Glad you mentioned this. Magic fakes have beem easily exposed using them. I’ve been reading this thread over the past few days and maybe this eluded me:
Is there a definitive rosette pattern? Or at least subset of them, or rules that indicate a proper one?
I understand the lack of them indicates a different type of printer(not always malicious for true old protoypes[i think]) but am wondering if sophisticated fakes of other cards can be determine a by a ‘false rosette’(that phrase sounds like it’d get u killed in 40k)
I’m not concerned about any of my cards but I find it super interesting
@HumanForScale had some great info but I’m wondering if there’s any more specifics
If someone knows better than me in these matters, please correct me.

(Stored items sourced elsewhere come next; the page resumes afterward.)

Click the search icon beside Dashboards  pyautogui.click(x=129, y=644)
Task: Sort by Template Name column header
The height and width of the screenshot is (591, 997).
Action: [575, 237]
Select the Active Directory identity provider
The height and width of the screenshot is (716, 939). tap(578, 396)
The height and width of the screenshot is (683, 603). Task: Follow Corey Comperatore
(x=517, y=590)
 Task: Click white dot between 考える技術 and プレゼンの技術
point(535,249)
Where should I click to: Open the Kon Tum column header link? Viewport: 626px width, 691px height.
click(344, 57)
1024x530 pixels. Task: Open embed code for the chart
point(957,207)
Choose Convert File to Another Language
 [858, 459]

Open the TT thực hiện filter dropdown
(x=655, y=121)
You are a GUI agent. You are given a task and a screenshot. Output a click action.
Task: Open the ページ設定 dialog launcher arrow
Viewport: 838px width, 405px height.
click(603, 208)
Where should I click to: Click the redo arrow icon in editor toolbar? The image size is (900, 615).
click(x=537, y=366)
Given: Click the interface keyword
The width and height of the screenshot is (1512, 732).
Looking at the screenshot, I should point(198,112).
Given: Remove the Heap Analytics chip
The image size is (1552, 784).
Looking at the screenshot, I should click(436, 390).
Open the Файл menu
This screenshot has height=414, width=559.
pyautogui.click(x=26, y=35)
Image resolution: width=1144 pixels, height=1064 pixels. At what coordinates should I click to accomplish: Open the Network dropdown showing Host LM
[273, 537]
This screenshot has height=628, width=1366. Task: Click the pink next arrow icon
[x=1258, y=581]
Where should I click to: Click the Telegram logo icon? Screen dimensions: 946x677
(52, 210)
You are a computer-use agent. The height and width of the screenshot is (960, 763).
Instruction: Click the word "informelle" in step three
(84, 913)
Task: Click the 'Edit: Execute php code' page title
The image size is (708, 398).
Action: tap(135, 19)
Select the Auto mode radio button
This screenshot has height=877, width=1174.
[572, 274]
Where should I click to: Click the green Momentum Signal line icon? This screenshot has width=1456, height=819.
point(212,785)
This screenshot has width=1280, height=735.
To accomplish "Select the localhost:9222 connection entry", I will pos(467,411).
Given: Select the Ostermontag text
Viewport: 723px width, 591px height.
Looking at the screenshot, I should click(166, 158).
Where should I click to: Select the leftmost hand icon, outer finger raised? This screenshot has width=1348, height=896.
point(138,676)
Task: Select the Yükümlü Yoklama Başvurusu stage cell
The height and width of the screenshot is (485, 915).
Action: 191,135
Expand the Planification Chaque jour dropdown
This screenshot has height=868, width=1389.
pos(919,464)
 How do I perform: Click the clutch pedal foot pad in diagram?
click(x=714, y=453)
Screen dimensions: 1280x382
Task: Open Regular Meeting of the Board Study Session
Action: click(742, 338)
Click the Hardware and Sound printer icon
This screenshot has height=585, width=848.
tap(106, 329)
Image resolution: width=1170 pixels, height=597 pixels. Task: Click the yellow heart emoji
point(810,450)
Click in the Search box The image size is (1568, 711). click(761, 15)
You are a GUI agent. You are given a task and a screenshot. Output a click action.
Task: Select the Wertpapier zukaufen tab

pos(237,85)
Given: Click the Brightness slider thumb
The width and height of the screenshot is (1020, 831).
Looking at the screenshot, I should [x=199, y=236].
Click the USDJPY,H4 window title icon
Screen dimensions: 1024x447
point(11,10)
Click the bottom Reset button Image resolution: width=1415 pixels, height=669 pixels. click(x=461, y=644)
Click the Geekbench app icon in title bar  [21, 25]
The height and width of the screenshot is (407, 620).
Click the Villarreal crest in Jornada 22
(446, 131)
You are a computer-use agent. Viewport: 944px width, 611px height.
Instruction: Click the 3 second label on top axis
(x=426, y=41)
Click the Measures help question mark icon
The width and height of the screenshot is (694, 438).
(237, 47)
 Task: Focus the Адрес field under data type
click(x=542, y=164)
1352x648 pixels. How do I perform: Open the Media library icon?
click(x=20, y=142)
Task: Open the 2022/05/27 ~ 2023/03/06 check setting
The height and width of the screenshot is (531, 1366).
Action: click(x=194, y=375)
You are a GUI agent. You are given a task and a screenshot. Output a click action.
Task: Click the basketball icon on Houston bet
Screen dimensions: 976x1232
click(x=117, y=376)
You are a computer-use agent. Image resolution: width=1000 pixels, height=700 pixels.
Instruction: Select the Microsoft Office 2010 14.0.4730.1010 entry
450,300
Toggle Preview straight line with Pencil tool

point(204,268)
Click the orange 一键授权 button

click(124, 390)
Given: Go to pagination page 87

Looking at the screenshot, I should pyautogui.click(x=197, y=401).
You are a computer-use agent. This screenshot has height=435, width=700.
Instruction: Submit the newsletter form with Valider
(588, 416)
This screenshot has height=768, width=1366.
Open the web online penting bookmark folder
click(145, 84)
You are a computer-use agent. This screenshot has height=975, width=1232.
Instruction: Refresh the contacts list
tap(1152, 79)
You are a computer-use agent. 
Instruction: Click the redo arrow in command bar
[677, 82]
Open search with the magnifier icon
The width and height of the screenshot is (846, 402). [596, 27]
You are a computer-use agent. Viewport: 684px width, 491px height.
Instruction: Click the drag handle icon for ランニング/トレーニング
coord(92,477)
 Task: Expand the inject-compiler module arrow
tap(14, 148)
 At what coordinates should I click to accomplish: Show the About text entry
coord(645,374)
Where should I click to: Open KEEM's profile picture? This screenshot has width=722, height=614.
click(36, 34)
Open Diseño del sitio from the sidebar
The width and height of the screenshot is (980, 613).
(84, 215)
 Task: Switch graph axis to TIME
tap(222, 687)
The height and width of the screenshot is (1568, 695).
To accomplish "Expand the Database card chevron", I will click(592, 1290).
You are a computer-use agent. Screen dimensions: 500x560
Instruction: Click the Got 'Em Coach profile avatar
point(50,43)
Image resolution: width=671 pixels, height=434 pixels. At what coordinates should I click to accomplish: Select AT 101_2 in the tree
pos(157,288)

Rosette patterns indicate the type of printing method used. IDK if it’s always the same, but I imagine it’s fairly consistent, since the size and shape of the dots determines the saturation, colors, and shapes in the image. @GhezziTCG demo’d this in his post, tho I’m not sure I’m interpreting it right. Number 1 Trainer trophy printed on "uncut sheet" appears to have been printed in 2024 - #44 by GhezziTCG
Also, the crispness of the edges is critical for text and black lines, since it cannot be replicated without a vector image (scalable digital document) and separate printing layers, as @HumanForScale showed earlier.
Interesting, thanks. I’ll have to do some further reading. As someone with a slightly above average of computer graphics and putting RGB pixels to pngs, CMYK and putting images on a magazine or playing card(for years at far finer resolution than screens, without today’s computer conveniences) is some black magic type stuff.
also the idea that colors can be printed but not accurately reproduced on a screen just doesn’t compute right with me. I get it, but also don’t.
There’s a lot of BIG words in there. We’re not but humble collectors.
kidding, mostly.
But it is odd, isn’t it, how images on paper don’t align with images on a screen. Scientists are quite clever.